== Problem to work on ==
Without changing anything, transcribe all of the entries.

== Listed entries ==
▽

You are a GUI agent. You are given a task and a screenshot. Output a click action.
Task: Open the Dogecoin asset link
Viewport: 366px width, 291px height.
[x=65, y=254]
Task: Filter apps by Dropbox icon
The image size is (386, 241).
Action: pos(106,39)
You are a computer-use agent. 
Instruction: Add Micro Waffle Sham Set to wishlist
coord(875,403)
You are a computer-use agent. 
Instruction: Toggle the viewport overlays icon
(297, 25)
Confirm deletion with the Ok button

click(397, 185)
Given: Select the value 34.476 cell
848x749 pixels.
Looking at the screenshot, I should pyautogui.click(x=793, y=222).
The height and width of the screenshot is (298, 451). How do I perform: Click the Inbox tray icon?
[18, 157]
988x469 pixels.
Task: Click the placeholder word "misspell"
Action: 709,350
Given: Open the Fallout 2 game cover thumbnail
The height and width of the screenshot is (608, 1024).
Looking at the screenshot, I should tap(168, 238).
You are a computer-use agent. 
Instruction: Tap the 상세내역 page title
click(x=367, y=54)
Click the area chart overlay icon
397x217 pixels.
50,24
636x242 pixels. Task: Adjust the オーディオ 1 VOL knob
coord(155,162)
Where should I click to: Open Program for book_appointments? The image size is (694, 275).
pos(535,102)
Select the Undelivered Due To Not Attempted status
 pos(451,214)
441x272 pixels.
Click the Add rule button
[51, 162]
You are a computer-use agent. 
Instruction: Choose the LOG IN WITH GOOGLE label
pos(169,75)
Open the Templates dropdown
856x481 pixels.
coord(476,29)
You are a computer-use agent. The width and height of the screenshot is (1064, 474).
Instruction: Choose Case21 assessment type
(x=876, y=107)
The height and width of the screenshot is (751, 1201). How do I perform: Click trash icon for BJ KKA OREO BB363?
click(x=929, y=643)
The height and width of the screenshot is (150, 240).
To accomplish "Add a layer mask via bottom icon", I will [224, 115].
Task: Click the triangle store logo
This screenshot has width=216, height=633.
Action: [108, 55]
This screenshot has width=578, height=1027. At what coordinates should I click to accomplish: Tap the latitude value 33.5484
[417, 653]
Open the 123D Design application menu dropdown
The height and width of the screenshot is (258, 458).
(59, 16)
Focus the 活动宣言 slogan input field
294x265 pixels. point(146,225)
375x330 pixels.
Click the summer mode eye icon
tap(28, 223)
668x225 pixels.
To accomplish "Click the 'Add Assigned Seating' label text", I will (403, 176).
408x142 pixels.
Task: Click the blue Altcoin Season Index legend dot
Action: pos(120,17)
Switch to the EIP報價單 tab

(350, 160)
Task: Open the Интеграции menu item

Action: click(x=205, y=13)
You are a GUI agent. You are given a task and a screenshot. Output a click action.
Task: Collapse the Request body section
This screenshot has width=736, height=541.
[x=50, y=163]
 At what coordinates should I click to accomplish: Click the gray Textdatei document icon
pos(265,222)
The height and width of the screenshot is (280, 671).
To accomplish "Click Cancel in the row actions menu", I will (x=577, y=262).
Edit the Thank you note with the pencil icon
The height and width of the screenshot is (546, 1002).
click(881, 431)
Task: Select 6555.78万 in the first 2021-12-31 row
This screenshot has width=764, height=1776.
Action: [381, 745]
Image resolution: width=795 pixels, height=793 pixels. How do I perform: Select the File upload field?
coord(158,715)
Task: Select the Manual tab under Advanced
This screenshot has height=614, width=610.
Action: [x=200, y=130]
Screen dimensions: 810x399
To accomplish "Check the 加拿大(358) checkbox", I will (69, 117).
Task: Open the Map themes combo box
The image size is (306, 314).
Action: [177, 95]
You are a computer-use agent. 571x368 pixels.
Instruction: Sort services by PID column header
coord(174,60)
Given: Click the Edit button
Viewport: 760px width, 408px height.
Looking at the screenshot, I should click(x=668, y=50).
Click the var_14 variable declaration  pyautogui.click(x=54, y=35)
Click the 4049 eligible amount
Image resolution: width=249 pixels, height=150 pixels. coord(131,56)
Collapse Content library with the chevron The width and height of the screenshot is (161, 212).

△

== Response ==
You are a GUI agent. You are given a task and a screenshot. Output a click action.
Task: Open the Dogecoin asset link
Viewport: 366px width, 291px height.
[x=65, y=254]
Task: Filter apps by Dropbox icon
The image size is (386, 241).
Action: pos(106,39)
You are a computer-use agent. 
Instruction: Add Micro Waffle Sham Set to wishlist
coord(875,403)
You are a computer-use agent. 
Instruction: Toggle the viewport overlays icon
(297, 25)
Confirm deletion with the Ok button

click(397, 185)
Given: Select the value 34.476 cell
848x749 pixels.
Looking at the screenshot, I should pyautogui.click(x=793, y=222).
The height and width of the screenshot is (298, 451). How do I perform: Click the Inbox tray icon?
[18, 157]
988x469 pixels.
Task: Click the placeholder word "misspell"
Action: 709,350
Given: Open the Fallout 2 game cover thumbnail
The height and width of the screenshot is (608, 1024).
Looking at the screenshot, I should tap(168, 238).
You are a computer-use agent. 
Instruction: Tap the 상세내역 page title
click(x=367, y=54)
Click the area chart overlay icon
397x217 pixels.
50,24
636x242 pixels. Task: Adjust the オーディオ 1 VOL knob
coord(155,162)
Where should I click to: Open Program for book_appointments? The image size is (694, 275).
pos(535,102)
Select the Undelivered Due To Not Attempted status
 pos(451,214)
441x272 pixels.
Click the Add rule button
[51, 162]
You are a computer-use agent. 
Instruction: Choose the LOG IN WITH GOOGLE label
pos(169,75)
Open the Templates dropdown
856x481 pixels.
coord(476,29)
You are a computer-use agent. The width and height of the screenshot is (1064, 474).
Instruction: Choose Case21 assessment type
(x=876, y=107)
The height and width of the screenshot is (751, 1201). How do I perform: Click trash icon for BJ KKA OREO BB363?
click(x=929, y=643)
The height and width of the screenshot is (150, 240).
To accomplish "Add a layer mask via bottom icon", I will [224, 115].
Task: Click the triangle store logo
This screenshot has width=216, height=633.
Action: [108, 55]
This screenshot has width=578, height=1027. At what coordinates should I click to accomplish: Tap the latitude value 33.5484
[417, 653]
Open the 123D Design application menu dropdown
The height and width of the screenshot is (258, 458).
(59, 16)
Focus the 活动宣言 slogan input field
294x265 pixels. point(146,225)
375x330 pixels.
Click the summer mode eye icon
tap(28, 223)
668x225 pixels.
To accomplish "Click the 'Add Assigned Seating' label text", I will (403, 176).
408x142 pixels.
Task: Click the blue Altcoin Season Index legend dot
Action: pos(120,17)
Switch to the EIP報價單 tab

(350, 160)
Task: Open the Интеграции menu item

Action: click(x=205, y=13)
You are a GUI agent. You are given a task and a screenshot. Output a click action.
Task: Collapse the Request body section
This screenshot has width=736, height=541.
[x=50, y=163]
 At what coordinates should I click to accomplish: Click the gray Textdatei document icon
pos(265,222)
The height and width of the screenshot is (280, 671).
To accomplish "Click Cancel in the row actions menu", I will (x=577, y=262).
Edit the Thank you note with the pencil icon
The height and width of the screenshot is (546, 1002).
click(881, 431)
Task: Select 6555.78万 in the first 2021-12-31 row
This screenshot has width=764, height=1776.
Action: [381, 745]
Image resolution: width=795 pixels, height=793 pixels. How do I perform: Select the File upload field?
coord(158,715)
Task: Select the Manual tab under Advanced
This screenshot has height=614, width=610.
Action: [x=200, y=130]
Screen dimensions: 810x399
To accomplish "Check the 加拿大(358) checkbox", I will (69, 117).
Task: Open the Map themes combo box
The image size is (306, 314).
Action: [177, 95]
You are a computer-use agent. 571x368 pixels.
Instruction: Sort services by PID column header
coord(174,60)
Given: Click the Edit button
Viewport: 760px width, 408px height.
Looking at the screenshot, I should click(x=668, y=50).
Click the var_14 variable declaration  pyautogui.click(x=54, y=35)
Click the 4049 eligible amount
Image resolution: width=249 pixels, height=150 pixels. coord(131,56)
Collapse Content library with the chevron The width and height of the screenshot is (161, 212).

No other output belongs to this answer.